- WHAT YOU NEED TO DO -
Starting with the line that contains "The height and width of the screenshot is (543, 534).", return every line through the end of the listing below exactly as written. Omit the pictures.

═════ MATERIAL FOR THIS TASK

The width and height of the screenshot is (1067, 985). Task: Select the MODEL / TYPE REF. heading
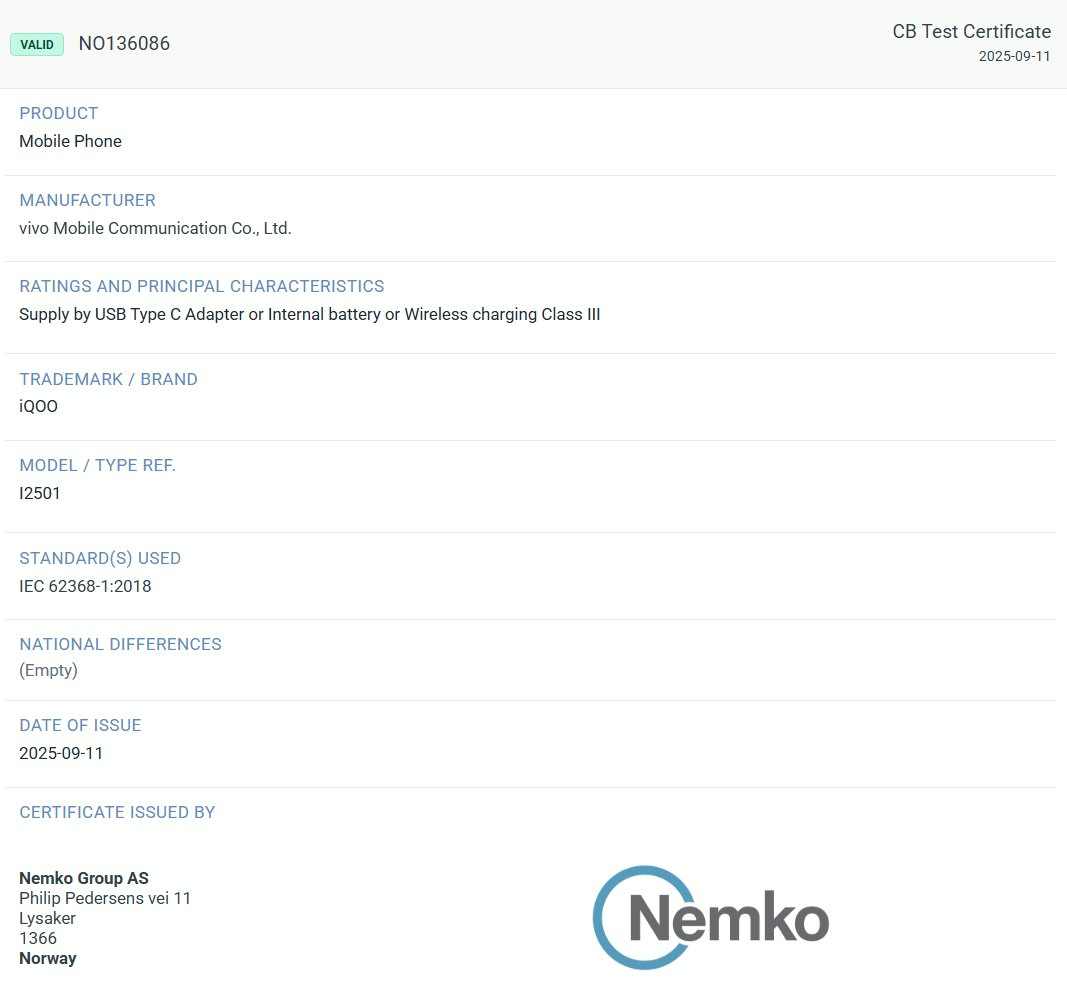click(97, 465)
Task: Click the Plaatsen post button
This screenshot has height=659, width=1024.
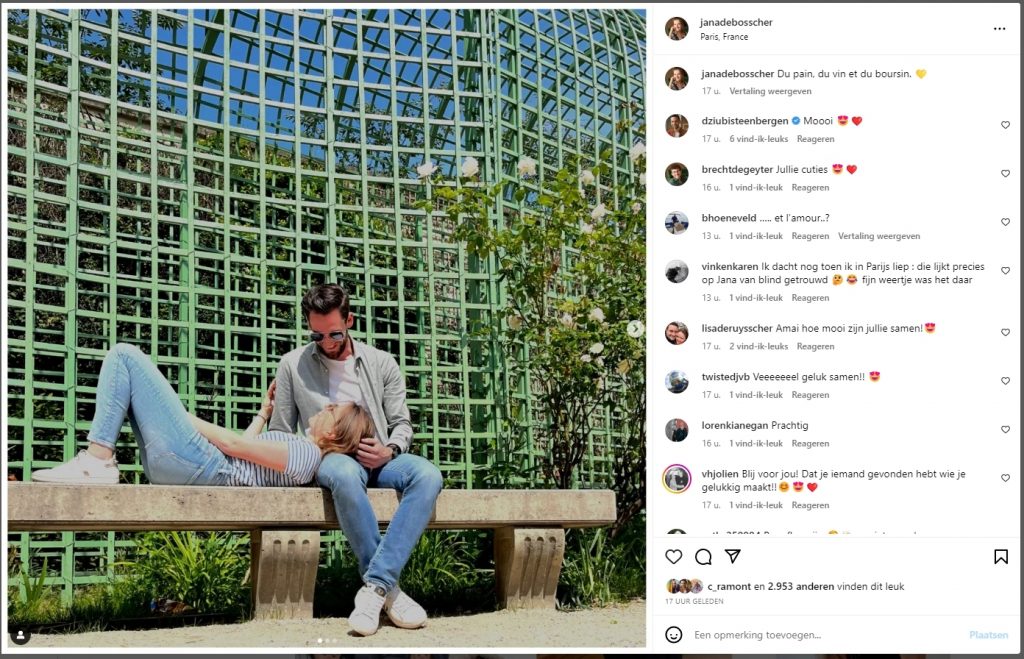Action: pyautogui.click(x=988, y=635)
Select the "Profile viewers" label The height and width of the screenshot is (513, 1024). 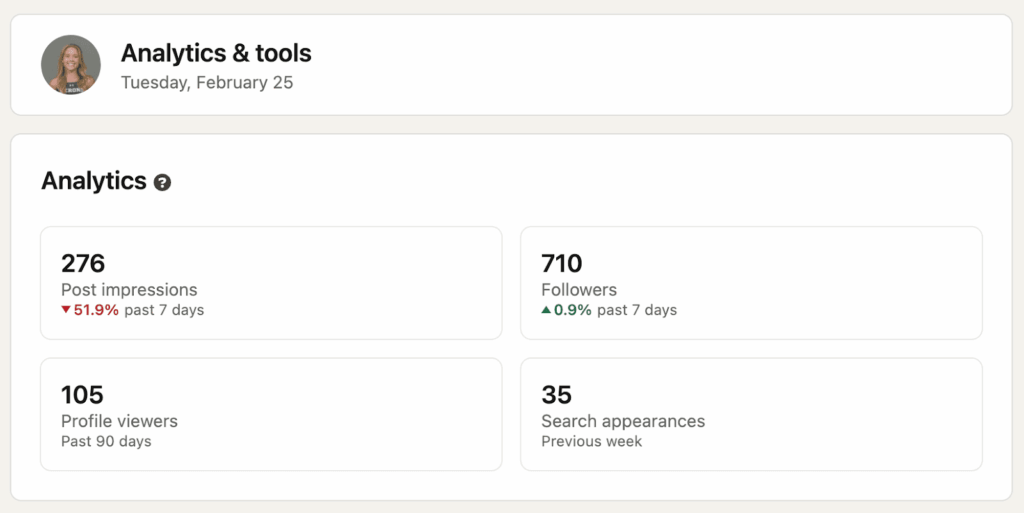(x=119, y=421)
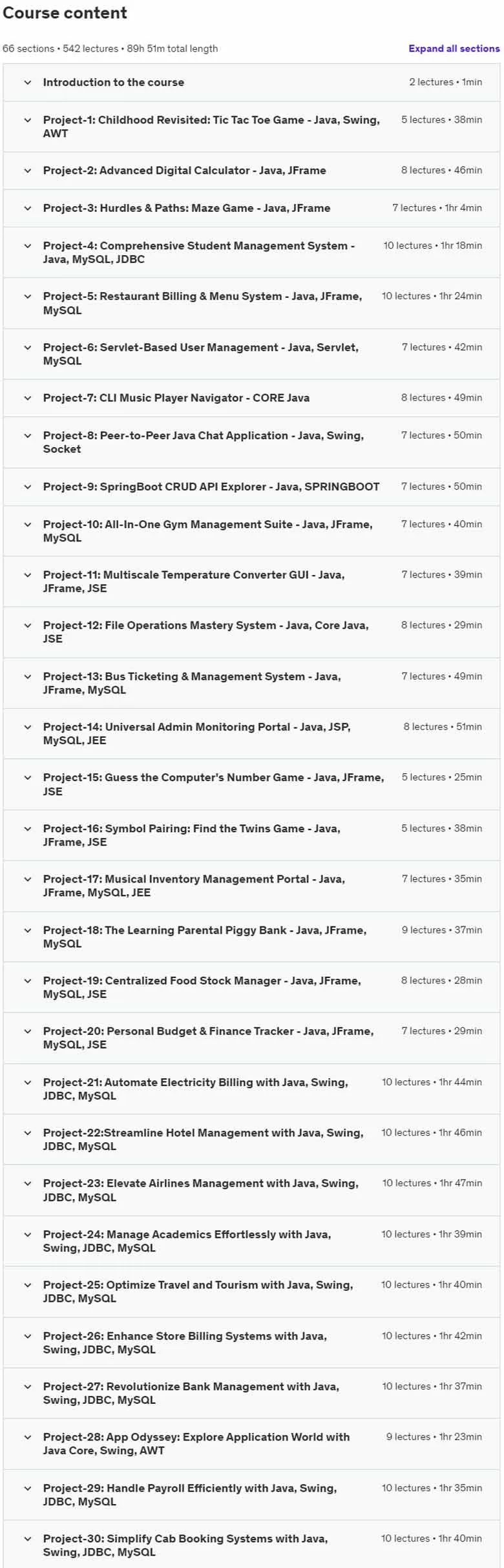The image size is (504, 1568).
Task: Expand Project-30 Simplify Cab Booking Systems
Action: (x=251, y=1545)
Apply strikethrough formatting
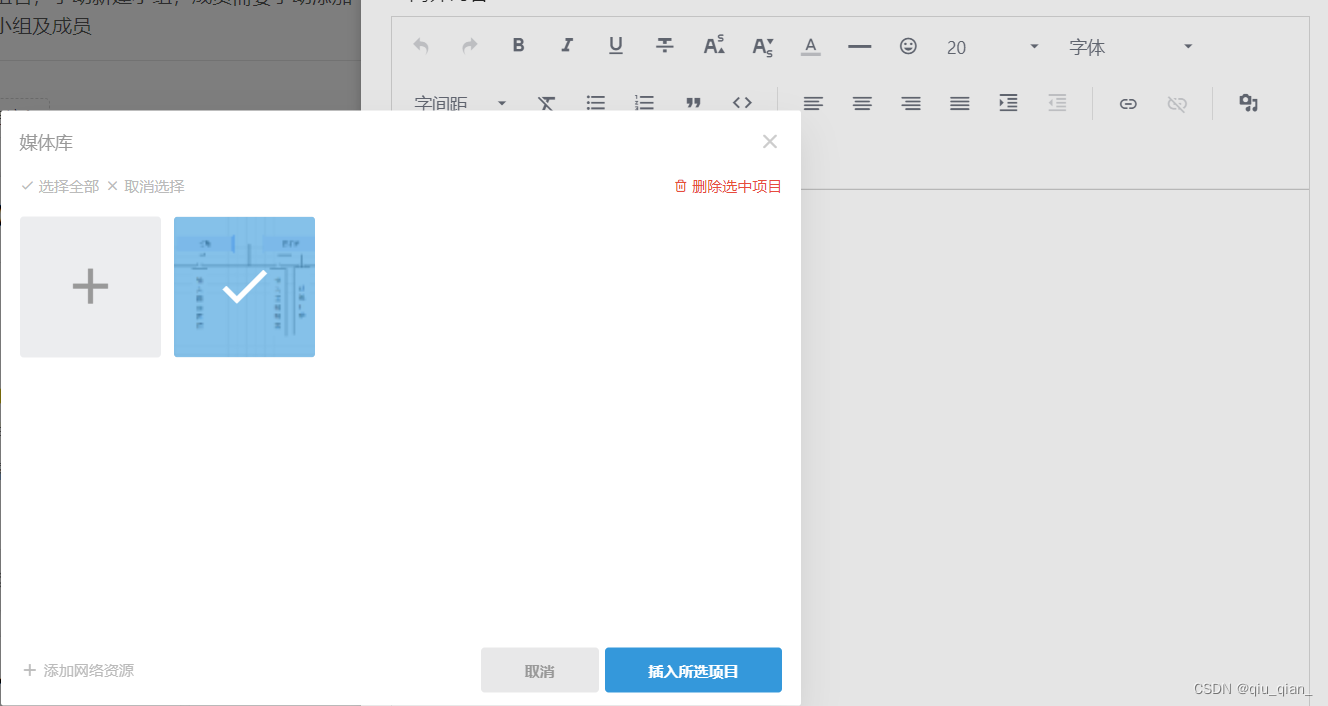 click(x=664, y=45)
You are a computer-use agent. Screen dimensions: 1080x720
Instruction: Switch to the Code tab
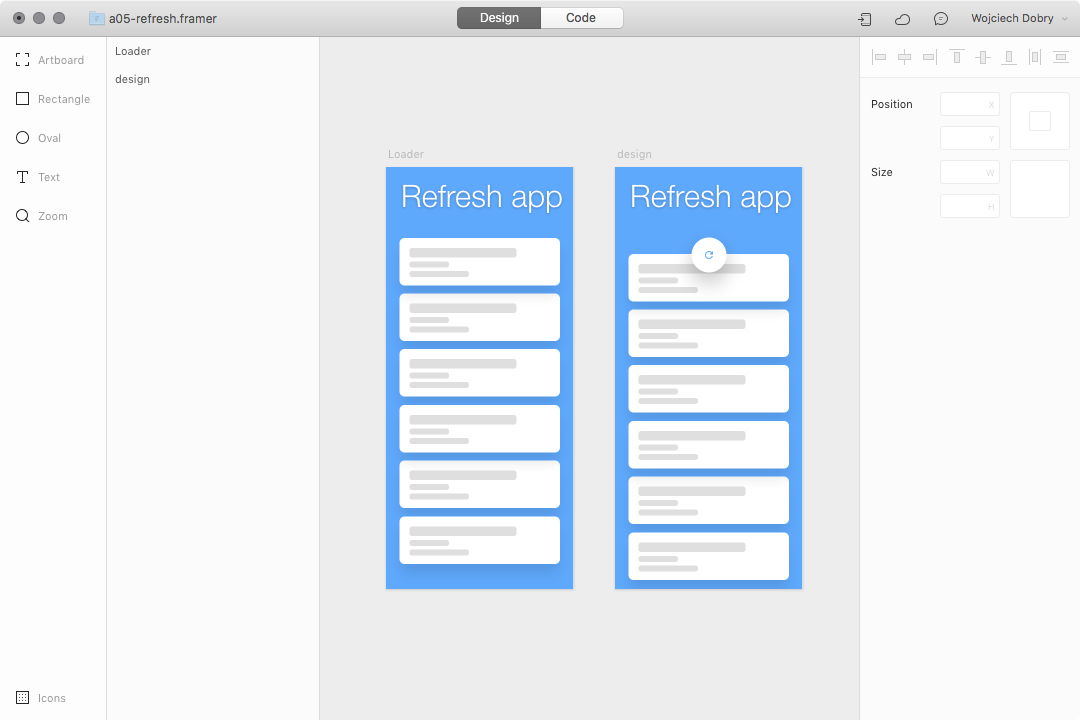click(581, 17)
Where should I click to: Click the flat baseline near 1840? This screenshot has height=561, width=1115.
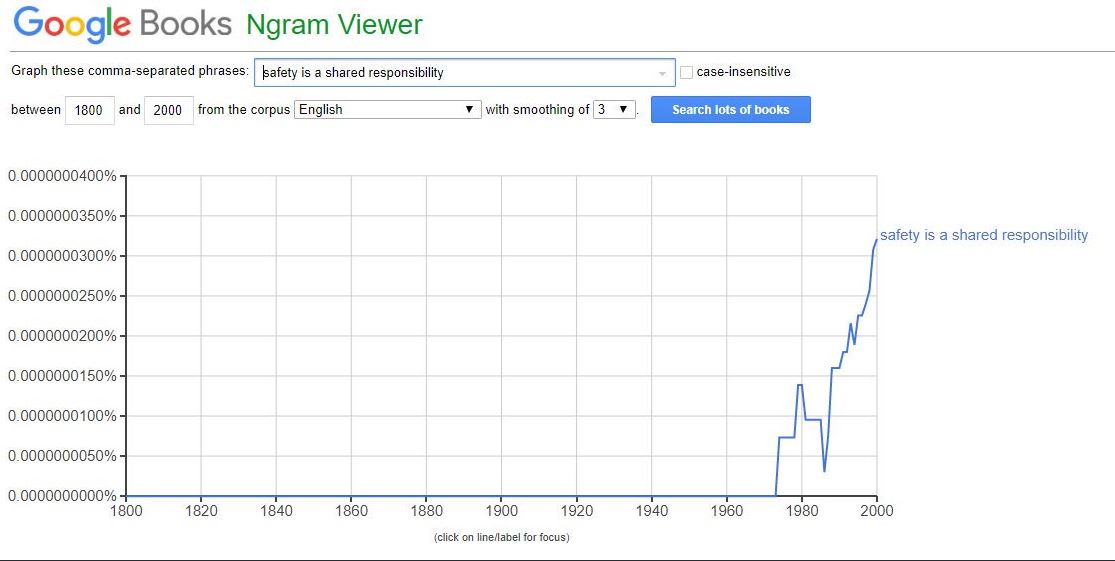click(276, 496)
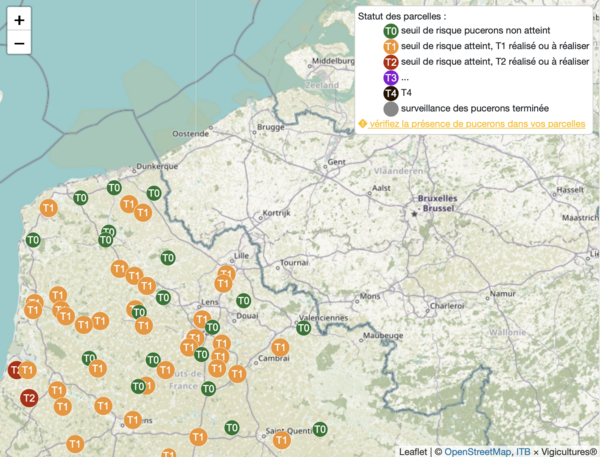
Task: Click the T1 marker nearest Cambrai
Action: 237,374
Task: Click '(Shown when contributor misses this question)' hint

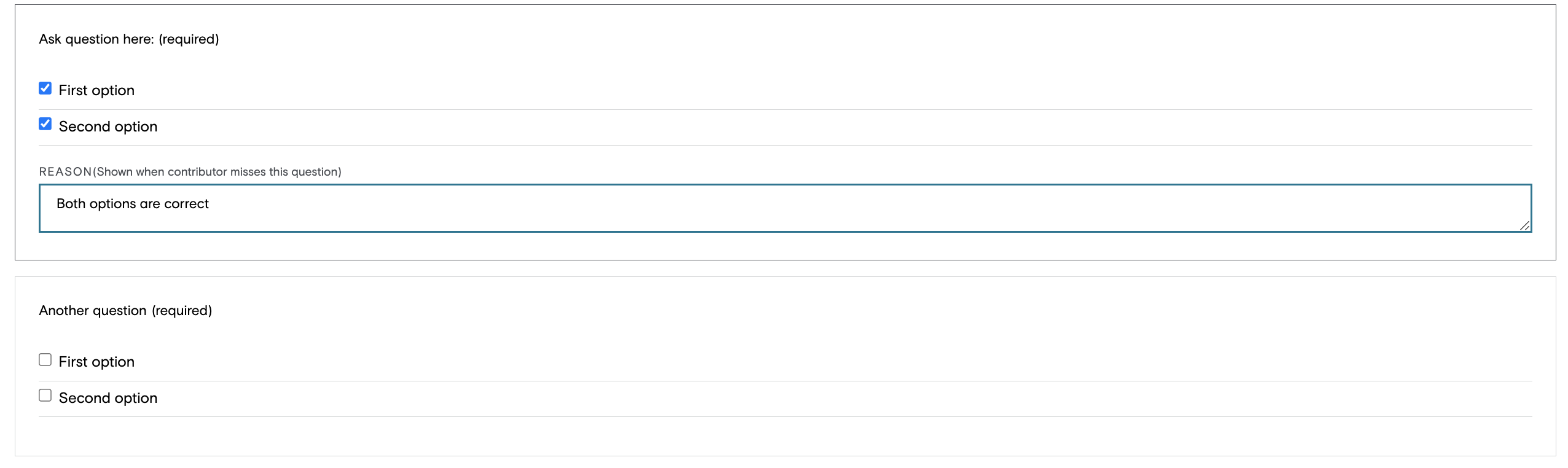Action: pos(217,172)
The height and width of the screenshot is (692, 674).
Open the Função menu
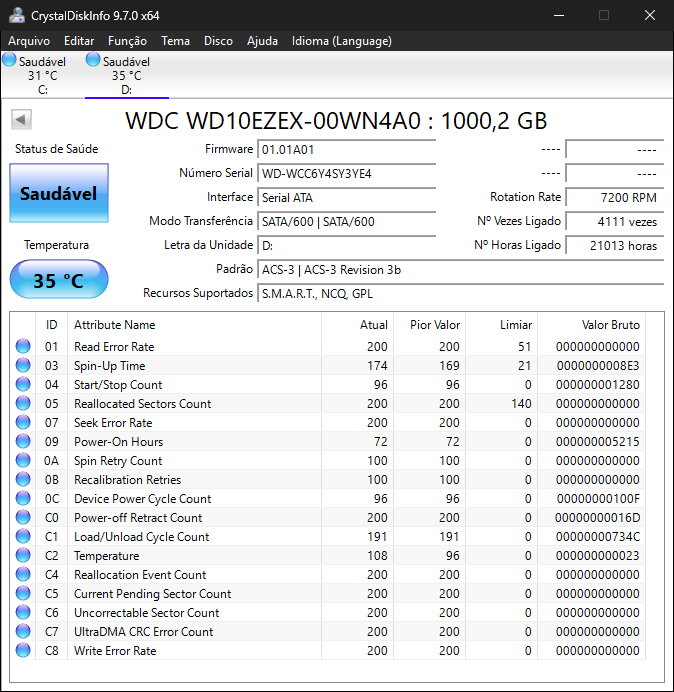click(127, 41)
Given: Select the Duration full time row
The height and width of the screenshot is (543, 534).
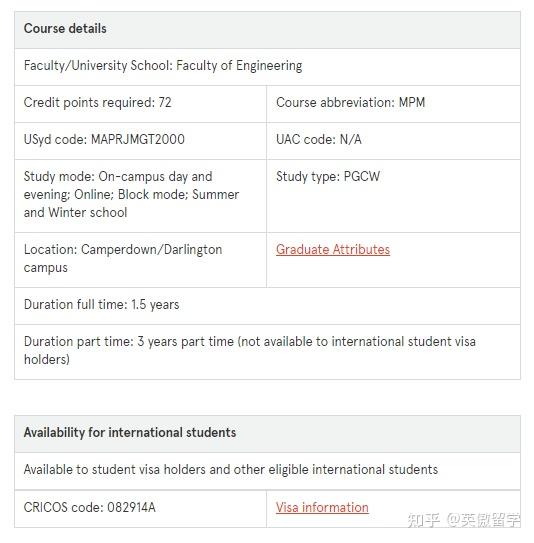Looking at the screenshot, I should (267, 306).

══════════

- TASK ANSWER -
The height and width of the screenshot is (543, 534).
Looking at the screenshot, I should (267, 306).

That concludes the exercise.